# SUPPLIED RECORDS
☆ ☆ ☆
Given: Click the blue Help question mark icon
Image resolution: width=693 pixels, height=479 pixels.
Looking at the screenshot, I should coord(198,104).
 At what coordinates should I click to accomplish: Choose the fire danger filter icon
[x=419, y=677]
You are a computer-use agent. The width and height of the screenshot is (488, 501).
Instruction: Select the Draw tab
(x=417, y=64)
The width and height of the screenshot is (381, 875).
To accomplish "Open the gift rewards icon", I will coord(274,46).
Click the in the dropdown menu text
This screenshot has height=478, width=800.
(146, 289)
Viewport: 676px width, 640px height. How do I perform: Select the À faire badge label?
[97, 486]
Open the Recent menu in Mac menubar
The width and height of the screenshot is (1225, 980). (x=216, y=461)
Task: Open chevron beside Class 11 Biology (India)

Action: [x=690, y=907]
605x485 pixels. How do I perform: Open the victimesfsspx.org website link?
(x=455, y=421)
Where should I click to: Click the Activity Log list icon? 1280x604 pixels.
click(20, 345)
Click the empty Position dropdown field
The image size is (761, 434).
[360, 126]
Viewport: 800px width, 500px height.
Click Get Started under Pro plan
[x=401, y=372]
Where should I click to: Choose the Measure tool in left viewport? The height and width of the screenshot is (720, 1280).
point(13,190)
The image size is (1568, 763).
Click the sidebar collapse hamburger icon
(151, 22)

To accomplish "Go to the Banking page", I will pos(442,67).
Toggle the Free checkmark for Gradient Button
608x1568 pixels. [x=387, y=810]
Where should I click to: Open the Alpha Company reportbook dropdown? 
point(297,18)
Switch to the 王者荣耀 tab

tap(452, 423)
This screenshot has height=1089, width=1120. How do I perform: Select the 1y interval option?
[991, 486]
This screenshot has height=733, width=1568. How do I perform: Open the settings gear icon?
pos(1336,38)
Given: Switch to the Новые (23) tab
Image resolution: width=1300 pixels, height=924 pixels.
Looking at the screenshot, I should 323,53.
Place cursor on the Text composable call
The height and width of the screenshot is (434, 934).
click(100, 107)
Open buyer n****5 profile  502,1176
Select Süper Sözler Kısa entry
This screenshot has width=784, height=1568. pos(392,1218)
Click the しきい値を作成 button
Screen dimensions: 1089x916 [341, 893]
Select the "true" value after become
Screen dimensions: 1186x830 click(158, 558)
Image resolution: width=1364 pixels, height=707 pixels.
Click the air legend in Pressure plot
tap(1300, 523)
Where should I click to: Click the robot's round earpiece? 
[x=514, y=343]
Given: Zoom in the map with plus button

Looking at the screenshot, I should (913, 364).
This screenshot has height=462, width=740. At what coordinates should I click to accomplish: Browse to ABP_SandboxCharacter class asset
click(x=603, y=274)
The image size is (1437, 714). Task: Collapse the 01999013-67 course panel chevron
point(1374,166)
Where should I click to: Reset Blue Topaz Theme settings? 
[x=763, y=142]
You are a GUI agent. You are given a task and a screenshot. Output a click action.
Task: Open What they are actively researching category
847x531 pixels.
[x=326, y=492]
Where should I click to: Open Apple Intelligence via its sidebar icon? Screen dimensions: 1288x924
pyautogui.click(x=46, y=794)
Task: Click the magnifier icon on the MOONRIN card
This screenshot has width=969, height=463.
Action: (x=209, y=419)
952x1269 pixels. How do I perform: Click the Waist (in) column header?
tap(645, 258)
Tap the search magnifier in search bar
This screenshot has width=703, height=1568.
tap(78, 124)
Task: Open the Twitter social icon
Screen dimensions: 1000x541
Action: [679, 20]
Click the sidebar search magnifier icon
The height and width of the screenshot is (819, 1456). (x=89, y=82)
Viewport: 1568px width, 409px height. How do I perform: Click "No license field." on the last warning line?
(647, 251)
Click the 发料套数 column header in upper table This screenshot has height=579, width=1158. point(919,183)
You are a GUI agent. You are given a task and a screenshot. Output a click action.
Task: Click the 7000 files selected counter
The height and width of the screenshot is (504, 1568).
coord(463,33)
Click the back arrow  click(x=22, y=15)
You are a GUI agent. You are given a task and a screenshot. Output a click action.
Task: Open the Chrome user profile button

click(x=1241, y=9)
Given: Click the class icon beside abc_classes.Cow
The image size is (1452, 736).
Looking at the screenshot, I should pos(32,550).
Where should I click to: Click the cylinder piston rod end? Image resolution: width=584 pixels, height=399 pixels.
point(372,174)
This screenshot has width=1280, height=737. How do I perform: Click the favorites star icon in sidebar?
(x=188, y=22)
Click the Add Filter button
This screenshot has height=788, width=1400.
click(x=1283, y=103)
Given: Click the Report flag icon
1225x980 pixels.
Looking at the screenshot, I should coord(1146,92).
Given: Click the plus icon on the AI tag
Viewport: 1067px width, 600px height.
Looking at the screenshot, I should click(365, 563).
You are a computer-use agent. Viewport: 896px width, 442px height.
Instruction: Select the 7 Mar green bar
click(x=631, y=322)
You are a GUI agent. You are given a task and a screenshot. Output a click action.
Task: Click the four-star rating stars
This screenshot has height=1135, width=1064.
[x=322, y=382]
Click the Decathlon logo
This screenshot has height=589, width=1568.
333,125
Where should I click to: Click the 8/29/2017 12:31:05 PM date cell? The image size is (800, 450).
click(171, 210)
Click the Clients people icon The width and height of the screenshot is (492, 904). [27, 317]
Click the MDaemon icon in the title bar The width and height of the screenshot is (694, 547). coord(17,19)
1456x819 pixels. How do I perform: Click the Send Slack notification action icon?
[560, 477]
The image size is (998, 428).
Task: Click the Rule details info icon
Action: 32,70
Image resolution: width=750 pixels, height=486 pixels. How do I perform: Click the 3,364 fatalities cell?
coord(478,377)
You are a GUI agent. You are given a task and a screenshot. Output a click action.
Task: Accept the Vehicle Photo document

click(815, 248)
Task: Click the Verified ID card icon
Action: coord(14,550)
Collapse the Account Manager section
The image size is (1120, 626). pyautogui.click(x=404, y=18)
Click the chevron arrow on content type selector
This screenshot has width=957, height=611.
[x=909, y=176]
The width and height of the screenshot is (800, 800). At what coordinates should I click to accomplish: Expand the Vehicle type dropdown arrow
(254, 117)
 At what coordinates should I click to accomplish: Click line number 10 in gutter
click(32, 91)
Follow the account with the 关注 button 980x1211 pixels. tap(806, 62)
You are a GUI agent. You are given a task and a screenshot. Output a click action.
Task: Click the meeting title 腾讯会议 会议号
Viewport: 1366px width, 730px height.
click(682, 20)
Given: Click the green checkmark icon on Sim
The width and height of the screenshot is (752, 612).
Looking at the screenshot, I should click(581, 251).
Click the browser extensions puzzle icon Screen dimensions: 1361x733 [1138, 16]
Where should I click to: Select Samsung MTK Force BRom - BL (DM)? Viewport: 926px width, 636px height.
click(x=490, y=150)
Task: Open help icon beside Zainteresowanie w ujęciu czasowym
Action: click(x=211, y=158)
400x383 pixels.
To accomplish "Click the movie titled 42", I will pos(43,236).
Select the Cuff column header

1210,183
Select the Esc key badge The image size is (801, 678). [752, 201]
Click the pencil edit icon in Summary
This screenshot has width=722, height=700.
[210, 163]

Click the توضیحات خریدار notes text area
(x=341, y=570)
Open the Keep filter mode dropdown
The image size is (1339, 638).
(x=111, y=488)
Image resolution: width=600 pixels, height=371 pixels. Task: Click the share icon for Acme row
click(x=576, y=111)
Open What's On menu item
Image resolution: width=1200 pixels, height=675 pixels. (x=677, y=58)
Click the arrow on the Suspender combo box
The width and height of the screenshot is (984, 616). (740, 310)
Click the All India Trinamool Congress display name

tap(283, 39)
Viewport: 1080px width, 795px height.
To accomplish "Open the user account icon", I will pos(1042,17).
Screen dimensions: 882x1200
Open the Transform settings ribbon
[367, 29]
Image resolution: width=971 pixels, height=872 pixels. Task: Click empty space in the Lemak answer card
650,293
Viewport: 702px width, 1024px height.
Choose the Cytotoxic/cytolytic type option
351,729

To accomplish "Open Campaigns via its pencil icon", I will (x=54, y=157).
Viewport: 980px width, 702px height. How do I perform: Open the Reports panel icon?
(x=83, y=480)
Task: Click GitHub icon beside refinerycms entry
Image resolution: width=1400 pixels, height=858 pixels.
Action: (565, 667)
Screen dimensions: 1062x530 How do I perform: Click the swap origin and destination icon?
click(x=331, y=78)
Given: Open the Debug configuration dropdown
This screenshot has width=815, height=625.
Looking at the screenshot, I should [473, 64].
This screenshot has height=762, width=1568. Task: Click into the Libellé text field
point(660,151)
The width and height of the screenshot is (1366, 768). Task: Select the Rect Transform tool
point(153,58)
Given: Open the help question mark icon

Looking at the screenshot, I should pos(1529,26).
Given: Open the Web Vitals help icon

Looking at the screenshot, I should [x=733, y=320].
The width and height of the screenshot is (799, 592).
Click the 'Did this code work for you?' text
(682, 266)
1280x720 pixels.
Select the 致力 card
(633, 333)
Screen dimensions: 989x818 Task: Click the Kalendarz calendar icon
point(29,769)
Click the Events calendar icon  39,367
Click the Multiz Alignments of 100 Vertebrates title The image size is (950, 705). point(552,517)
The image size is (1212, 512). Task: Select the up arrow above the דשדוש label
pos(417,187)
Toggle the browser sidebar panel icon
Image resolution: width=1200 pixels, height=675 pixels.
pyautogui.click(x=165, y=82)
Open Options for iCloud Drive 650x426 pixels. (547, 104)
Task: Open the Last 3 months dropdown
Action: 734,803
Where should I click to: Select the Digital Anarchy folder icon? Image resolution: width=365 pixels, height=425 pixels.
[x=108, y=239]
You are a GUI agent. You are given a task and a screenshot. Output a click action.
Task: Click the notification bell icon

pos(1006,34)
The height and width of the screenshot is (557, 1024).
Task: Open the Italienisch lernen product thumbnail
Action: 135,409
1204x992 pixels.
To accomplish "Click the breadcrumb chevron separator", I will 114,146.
☆ ☆ ☆
# TASK GOAL
Repeat each line, unchanged, from the line that contains "1204x992 pixels." to the end of the listing above.

# TASK RESULT
1204x992 pixels.
To accomplish "Click the breadcrumb chevron separator", I will 114,146.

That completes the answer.